VAN FOSSAN and KERN, JJ., concur only in the result.

ARUNDELL, MURDOCK, and JOHNSON, JJ., dissent.

FN* The above value is based on the stipulation which is $1.10 less in amount than the values appearing in the notice of deficiency.

At the time of decedent's death there was a premium refund due with respect to one of the Northwestern Life Insurance policies in the amount of $15.40. There was a lien on all the above listed policies to the extent of $97,440 on account of loans made thereon by the National Bank of Detroit. There was interest due on the amount of the loans at the time of decedent's death in the amount of $357.21. There was also a loan in the amount of $500, with accrued interest in the amount of $5.01, against Union Central Life insurance policy No. 779811.

The eight Union Central Life insurance policies listed above were assigned by decedent to his wife on August 26, 1935. The following language is typical of that used in assigning all eight of these policies:

For Value Received, I hereby assign, transfer and set over the above described policy of insurance, together with all rights reserved to me as the insured under the said policy or as the owner thereof, or as the beneficiary thereunder, or as the assignee thereof, and all sum or sums of money, interest, benefit and advantage whatsoever, now due or hereafter to become due to me by virtue thereof, unto Irene E. Cronon, my wife.

On December 3, 1934, decedent had exercised his power to change the beneficiaries of these policies and had irrevocably designated the Pine Ridge Coal Co., a corporation, hereinafter referred to as the coal company, as beneficiary.

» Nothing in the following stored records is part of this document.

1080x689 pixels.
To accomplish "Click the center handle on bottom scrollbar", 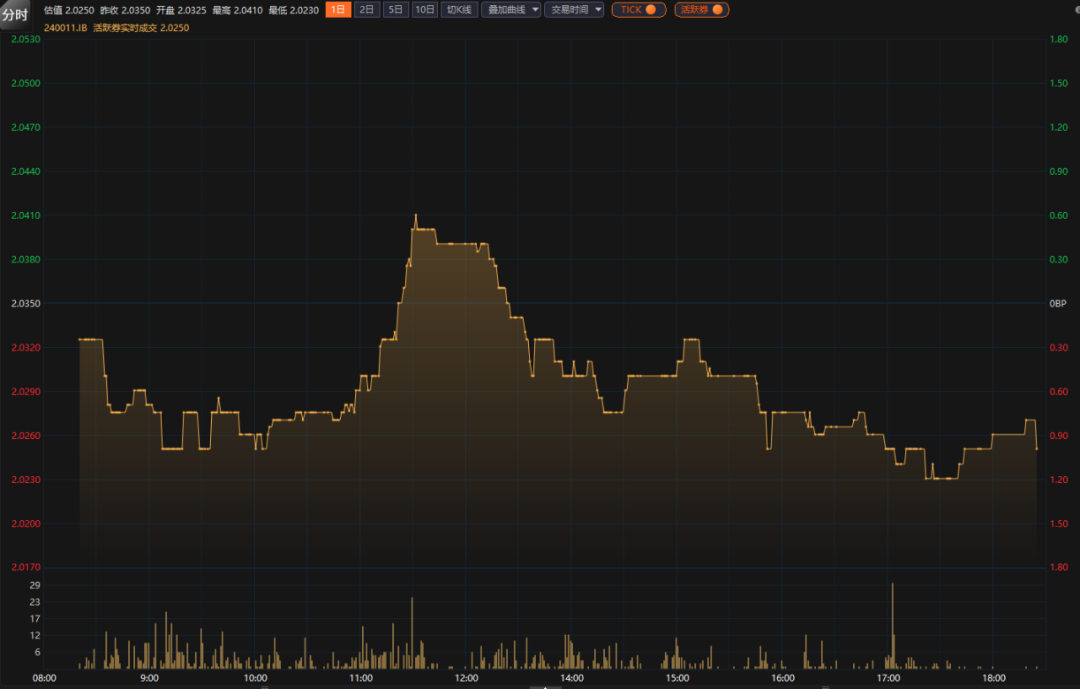I will pos(545,686).
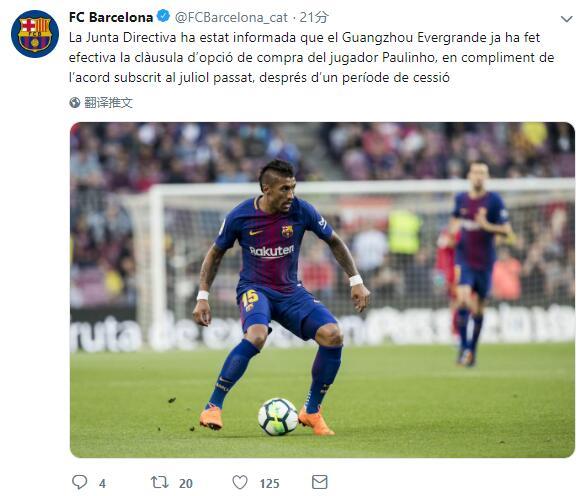Click the reply speech bubble icon

point(79,482)
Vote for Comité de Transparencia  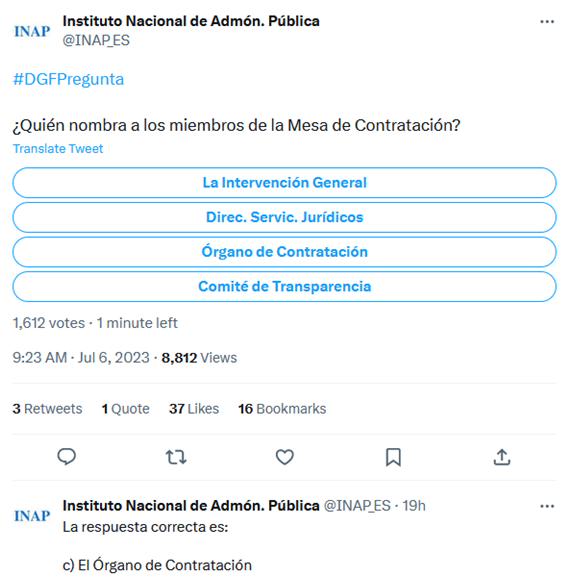pyautogui.click(x=284, y=287)
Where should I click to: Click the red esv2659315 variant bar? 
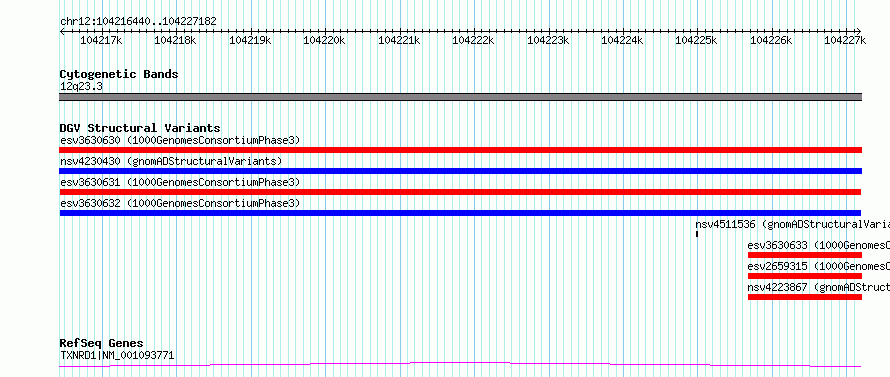[805, 276]
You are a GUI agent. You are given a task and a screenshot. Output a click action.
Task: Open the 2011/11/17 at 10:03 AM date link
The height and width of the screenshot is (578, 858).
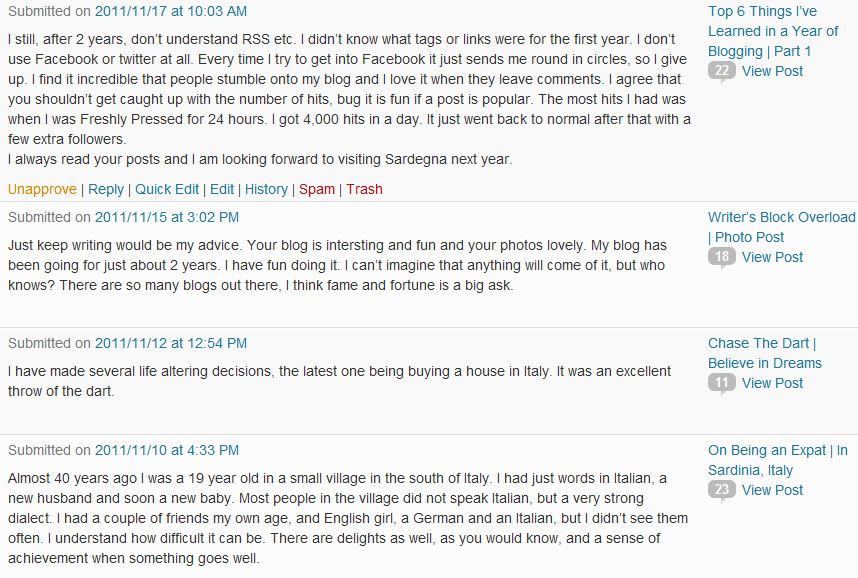tap(170, 11)
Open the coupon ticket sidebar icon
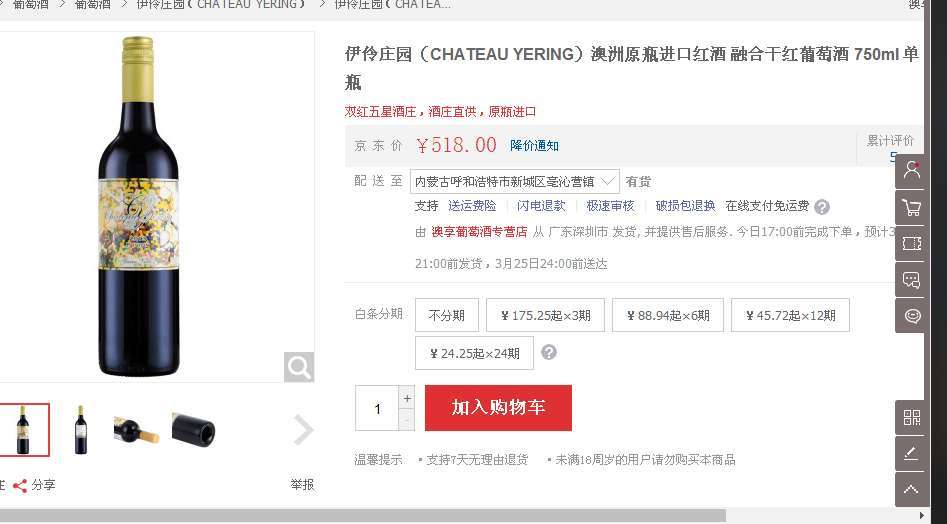 (x=911, y=243)
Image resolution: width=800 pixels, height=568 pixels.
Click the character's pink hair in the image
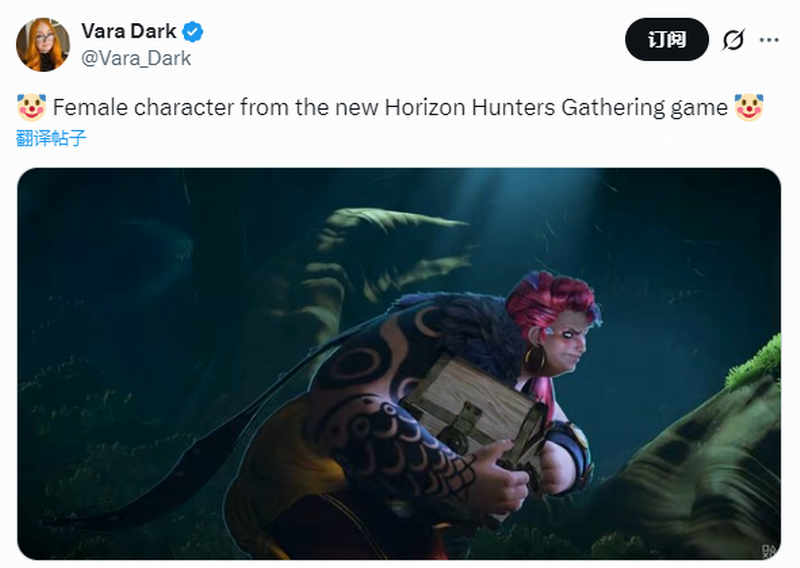[x=551, y=300]
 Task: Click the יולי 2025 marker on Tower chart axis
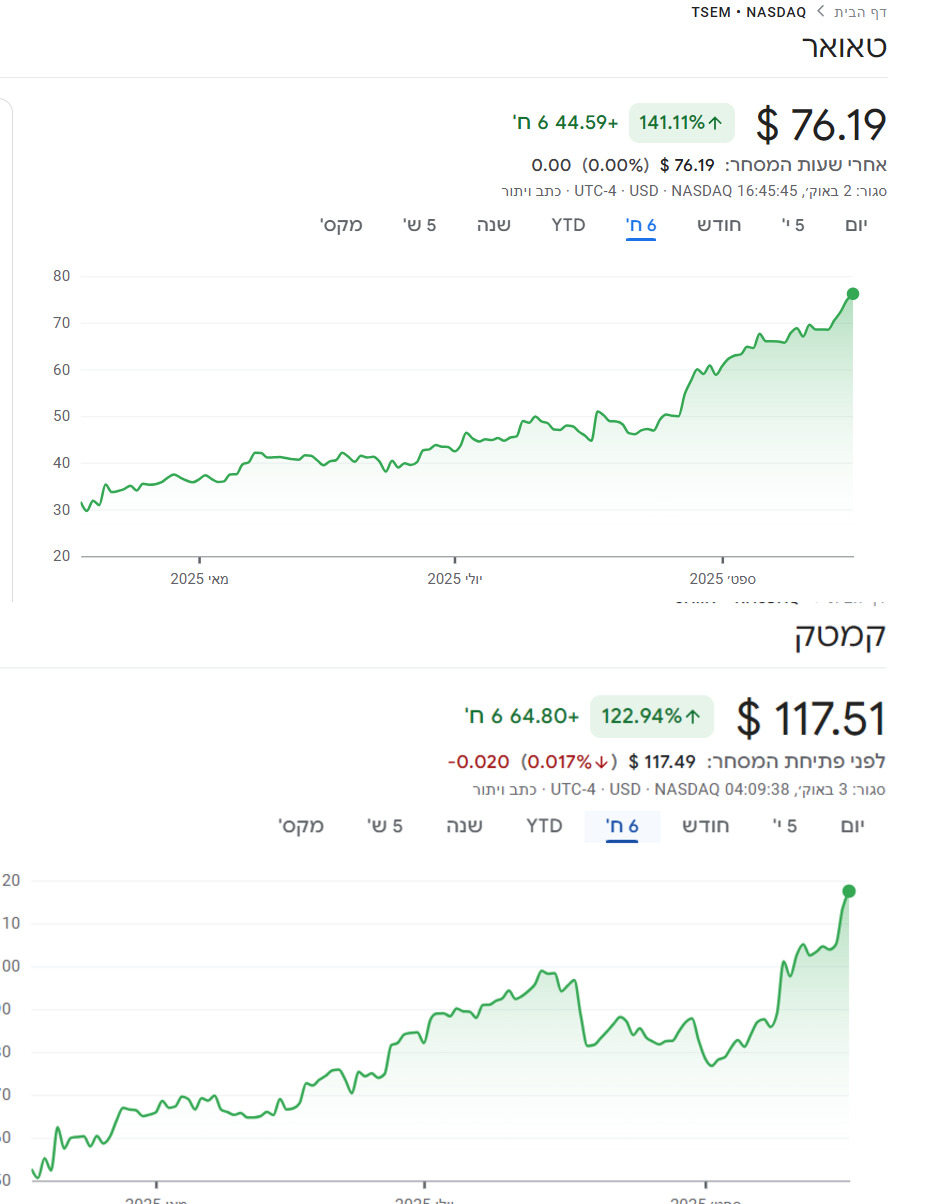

On August 26, 1935, the coal company had assigned its entire interests in these policies back to decedent, which enabled decedent to make the assignment to his wife despite his prior irrevocable designation of the coal company as beneficiary.

The five Northwestern Mutual Life insurance policies listed above were assigned by decedent to his wife in one instrument dated November 23, 1935, the pertinent language of which is as follows:

I, ARTHUR D. CRONIN, the insured under policies * * * issued by the Northwestern Mutual Life Insurance Company and payable to Irene E. Cronin, wife, as beneficiary, hereby request and direct that in event no beneficiary or contingent beneficiary survives the insured, and provided there be no lawful child or children of the contingent beneficiaries living, the proceeds of said policies shall be payable when due to the executors, administrators or assigns of Irene E. Cronin.

THE POWER to exercise the rights and privileges specified in and/or conferred upon the insured by the terms of said policies, including the right to change or revoke the designation of beneficiary, contingent beneficiaries, further payees and option settlement shall be vested solely in Irene E. Cronin, her executors, administrators or assigns.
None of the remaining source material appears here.